Şimdi, zor olan, ‘olan’ ve ‘olmayan’ terimlerinin önüne eklediğim sıfatlar ve bu sıfatların tanımından sonra dinleyenlerin aklında oluşmasını beklediklerim. Düşündüğüm anlamda mümkün ‘olan’, mümkün olan ‘olmayan’, gerçek ‘olan’, gerçek olan ‘olmayan’, vesayire, vesayire bu konuya ilk kez kulak kabartan biri için ne anlama geliyor? Yani ilk önce ‘mümkün’ sıfatında olduğu gibi insanın idrakına ve kavrayış gücüne, bir başka deyimle, tasarı yetisi ve terimleme metoduna dayanan tecrübelerinin biçimsel kayıtlarıyla uyuşan, örtüşen ‘olan’, mümkündür de ne demek? Ya insanın tecrübelerinin biçimsel kayıtları? Neydi bu kayıtlar? Yani aslında benim ‘olan’a neden <ı>mümkün dediğimi anlatabilmem için bu ‘olan’ın, insanın tecrübelerinin biçimsel kayıtlarıyla uyuştuğu, örtüştüğü delilini en basit şekle indirgeyebilmem gerekir. Bir bakıma en zor iki konuyu en basite indirgemem gerekir, çünkü insanın tecrübelerinin bildik biçimsel kayıtlarının en vazgeçilmez öğeleri önce ‘zaman’ sonra da ‘mekân’dır. Tabiî bu iki öğeyle de kalmıyor, ama en önemlileri şüphesiz bu ikisi. Yani insan insan oluşuyla ne düşünürse düşünsün, düşündüklerinin ‘zaman’ın ve ‘mekân’ın kaidelerine aykırı olmaması gerekir. İnsanın zamandan ve mekândan soyutlanabilir hiçbir gerçeği, yani hiçbir tecrübesi yoktur. Olsa olsa şüpheleri, spekülasyonları, hipotezleri, teorileri, hatta vizyonları vardır. Ama kendi aklıyla tanımladığı anlamda zamandan ve mekândan soyutlanabilir hiçbir gerçeği yoktur. Her şey mekândadır ve zamanın güdümündedir. Yani insanın ‘zaman’dan ve ‘mekân’dan sıyrılabilmiş düşünceler üretebilmesi mümkün değildir. Tabiî düşündüklerinin belli bir ciddiyet derecesine ulaşmış olması gerektiği koşulunu göz önünde bulundurmak şartıyla.

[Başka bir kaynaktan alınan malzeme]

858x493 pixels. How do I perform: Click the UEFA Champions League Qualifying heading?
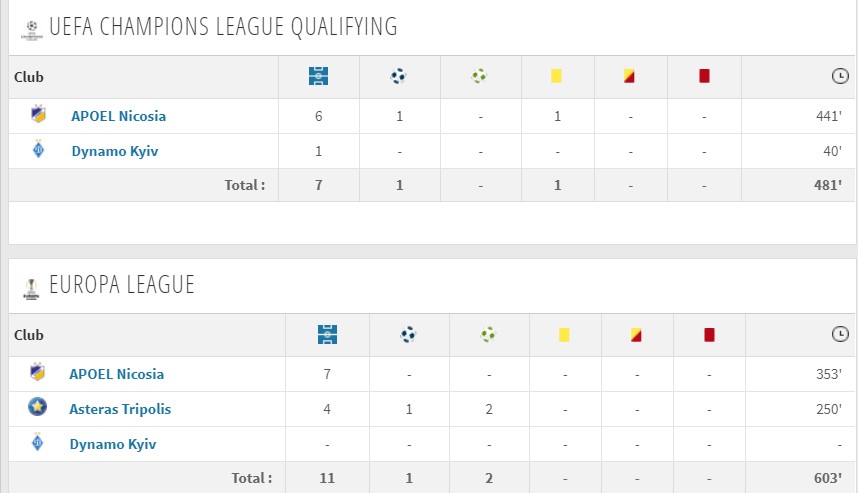pyautogui.click(x=223, y=27)
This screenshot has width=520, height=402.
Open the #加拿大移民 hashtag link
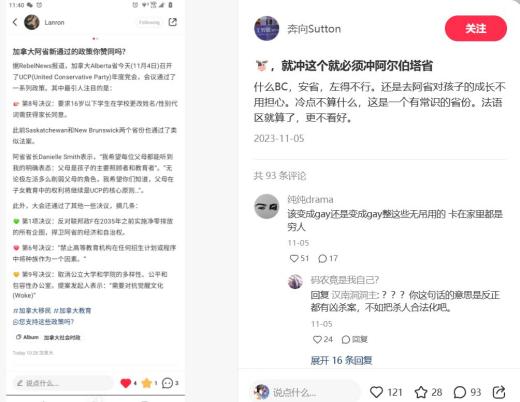pos(32,311)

Bence ‘zaman’ ve ‘mekân’ ayrı iki değil, tek bir öğedir; yani ‘zaman’ bir bakıma mekânsal mesafenin yoldaşı, ‘mekân’ ise zamanın sabitleşmeye yakın yavaşlamasıyla varlığını açığa vuran, zamanın en ufak diliminde bile mevcut, bu yüzden ister istemez uğranılan, istasyonlar, duraklar zinciri gibidir. Yani mekân zamanın, zaman da mekânın bağrıdır. Birini deşmeye kalkışmak, diğerini kanatmak demektir.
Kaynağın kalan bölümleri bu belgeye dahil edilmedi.